Ecosystem-building may feel like a daunting, resource intensive or inaccessible exercise for many small or low-resource organisations, particularly considering that there is already limited funding available for this process.

Building up and supporting philanthropic ecosystems is something many organisations do on a regular basis without even realising that these efforts contribute to a much larger cause. Start small by simply engaging your staff, advisors, volunteers and Board in discussions around the local philanthropic operating environment and improvements you would like to see. To best secure stakeholder buy-in, build the case around what immediate and long-term benefits your organisation will see.

 


 

In many parts of the world, local or national governments inhibit the development of a strong social sector, adversely affecting any efforts a philanthropic organisation might make.

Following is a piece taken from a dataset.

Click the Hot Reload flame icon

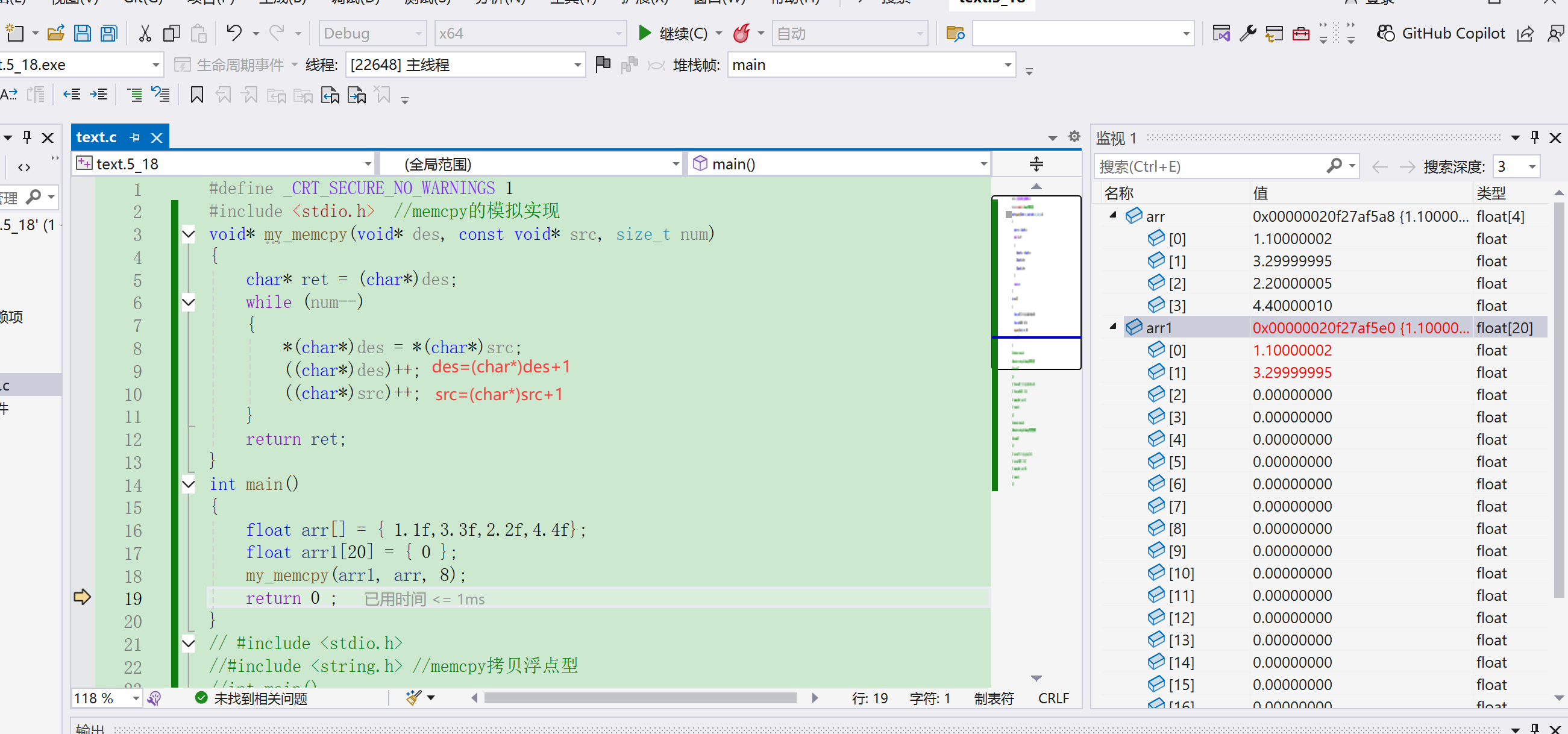pyautogui.click(x=741, y=33)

Governments in many countries can impede the development of the philanthropy sector. Depending on your organisation’s resources, start at the local level to see where you can make the largest inroads. Map out your current partnerships, collaborations or even informal discussions your organisation has had with government including any local or national stakeholders on your Board or among your partners. Leverage these existing relationships with the intent to broaden dialogues. In such cases, prioritise investing in a network or association that could engage in dialogue with the government without exposing individual organisations directly.

 


 

Getting too deeply involved in ecosystem-building work may cause the organisation to lose sight of its original mission and vision.

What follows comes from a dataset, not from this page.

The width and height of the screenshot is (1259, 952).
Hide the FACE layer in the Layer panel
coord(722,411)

It is crucial to recognise that all philanthropic organisations will benefit from a stronger, healthier operating ecosystem, so efforts spent on supporting its development are never wasted. If your organisation has limited resources, start by dedicating small pockets of time to these efforts, beginning with the suggestions above in ‘To get started’. Moreover, joining local, regional, global or thematic philanthropy networks can connect your organisation to many others navigating similar internal debates while building out the philanthropy ecosystem.